British economist and economic advisor (born 1959)

David Woodward (born 1959) is a British economist and economic advisor.

==Early life and education==
David Woodward was born in 1959 in West Molesey, Surrey.

He graduated from Keble College, Oxford in philosophy, politics and economics in 1982.

== Career ==
After graduating, he joined the Foreign and Commonwealth Office in London, where he worked as an economic advisor working on debt, structural adjustment and other development issues, with emphasis on Latin America and South East Asia.

He later spent two years in Washington, D.C., working in the office of the UK's executive director to the International Monetary Fund and the World Bank. After returning to Britain, he worked as a research coordinator on debt for Save the Children and, after several years as an independent consultant, became a policy officer for Asia for The Catholic Institute for International Relations (now Progressio). He then spent two and a half years as a development economist with the World Health Organization, and several years as an independent consultant, before joining the New Economics Foundation, where he was head of the New Global Economy Programme for three years.

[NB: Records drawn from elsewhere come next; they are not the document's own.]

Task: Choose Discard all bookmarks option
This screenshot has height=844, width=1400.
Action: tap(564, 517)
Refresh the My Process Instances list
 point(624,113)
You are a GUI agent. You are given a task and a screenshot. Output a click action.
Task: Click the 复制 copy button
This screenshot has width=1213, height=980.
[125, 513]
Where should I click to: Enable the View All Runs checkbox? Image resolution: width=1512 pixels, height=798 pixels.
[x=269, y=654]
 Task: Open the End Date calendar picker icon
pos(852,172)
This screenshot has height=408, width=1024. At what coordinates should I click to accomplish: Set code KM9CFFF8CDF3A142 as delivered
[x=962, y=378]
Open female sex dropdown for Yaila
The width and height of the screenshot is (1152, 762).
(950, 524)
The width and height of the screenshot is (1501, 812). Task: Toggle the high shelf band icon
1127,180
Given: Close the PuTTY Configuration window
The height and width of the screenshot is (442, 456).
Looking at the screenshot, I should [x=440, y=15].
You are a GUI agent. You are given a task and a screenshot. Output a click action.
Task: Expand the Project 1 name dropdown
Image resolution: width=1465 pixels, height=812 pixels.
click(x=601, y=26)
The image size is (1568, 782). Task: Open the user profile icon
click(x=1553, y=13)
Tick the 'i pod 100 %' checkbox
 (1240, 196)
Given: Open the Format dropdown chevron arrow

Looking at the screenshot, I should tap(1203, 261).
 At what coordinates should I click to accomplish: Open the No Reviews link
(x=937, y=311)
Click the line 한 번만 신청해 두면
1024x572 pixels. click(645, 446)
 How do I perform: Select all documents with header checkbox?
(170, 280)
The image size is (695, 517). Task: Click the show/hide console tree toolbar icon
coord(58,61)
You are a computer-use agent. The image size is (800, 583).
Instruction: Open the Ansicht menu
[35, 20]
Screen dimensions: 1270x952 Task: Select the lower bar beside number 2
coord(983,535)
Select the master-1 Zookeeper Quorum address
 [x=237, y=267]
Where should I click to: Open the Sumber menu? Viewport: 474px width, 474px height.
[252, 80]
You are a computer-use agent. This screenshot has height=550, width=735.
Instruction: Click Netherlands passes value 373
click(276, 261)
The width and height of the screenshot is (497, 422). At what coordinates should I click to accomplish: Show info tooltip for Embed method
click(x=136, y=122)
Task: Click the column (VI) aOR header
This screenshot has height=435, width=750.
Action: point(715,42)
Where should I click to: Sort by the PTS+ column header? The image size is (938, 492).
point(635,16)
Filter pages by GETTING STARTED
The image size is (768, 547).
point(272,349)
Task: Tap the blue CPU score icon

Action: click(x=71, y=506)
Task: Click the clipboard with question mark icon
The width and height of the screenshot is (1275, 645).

He is again an independent writer and researcher, focusing primarily on global economic governance, the interface between development, the environment and health, and alternatives to the neoliberal model of development. He has also presented evidence to parliamentary committees including the House of Commons Treasury Committee, House of Commons International Development Committee, and the European Parliament.

==Books==
- Woodward, D. (1992) Debt, Adjustment and Poverty in Developing Countries. London: Pinter Publishers/Save the Children (UK):
- Volume I:	National and International Dimensions of Debt and Adjustment in Developing Countries.
- Volume II:	The Impact of Debt and Adjustment at the Household Level in Developing Countries.
- Woodward, D. (2001) The Next Crisis? Direct and Equity Investment in Developing Countries. London: [Zed Books].
- Smith, R., Beaglehole, R., Woodward, D. and Drager, N. (eds.) (2003) Global Public Goods for Health: Health Economic and Public Health Perspectives. Oxford: Oxford University Press.